Sergei Rachmaninov (1873 – 1943)
Piano Concerto No.2 in C Minor, Op.18 (1900-1901)
2. Adagio sostenuto
3. Allegro scherzando
The late 1890s was a turbulent period for Rachmaninov. After the disastrous premiere of his first Symphony in 1897, he fell into a deep depression, and refused to compose. During this time it was recommended that he obtain medical help, so he sought the assistance of Dr. Nikolai Dahl, a specialist in hypnotism, himself an amateur musician. Eventually, in 1900, he was inspired to return to composition, coming up with the second and third movements for what was to become his 2nd Piano Concerto. They were completed by the end of 1900, and premiered that December in Moscow.
The movements were declared a great success, and even Cui, who had initially criticized Rachmaninov after the premiere of his first symphony wrote “… it made a positively agreeable impression on me on account of its beauty, taste and elegance, all of which unquestionably bear witness to the composer's talent". This response encouraged him to complete the first movement, and the entire work was premiered, with himself at the keyboard, on 9 November 1901. In what could be interpreted as a display of gratitude, the concerto was dedicated to Dr Dahl.
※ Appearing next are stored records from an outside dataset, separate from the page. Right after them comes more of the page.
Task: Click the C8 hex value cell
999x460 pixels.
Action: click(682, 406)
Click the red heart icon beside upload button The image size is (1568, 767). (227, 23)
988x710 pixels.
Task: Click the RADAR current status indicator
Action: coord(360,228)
Stylistically, the work is very different to those that preceded it, with luscious harmonies, intense and passionate melodies, and a more mature approach to orchestration. He continued this style of writing in the works that followed, including the Suite No.2 for two Pianos (1900-01), the Cello Sonata (1901), and the 12 Songs Op.21 (1900-02). The Concerto has remained a crowd-pleased ever since its premiere, the popular second movement even making it to the big screen, being used as the background music for the film Brief Encounter.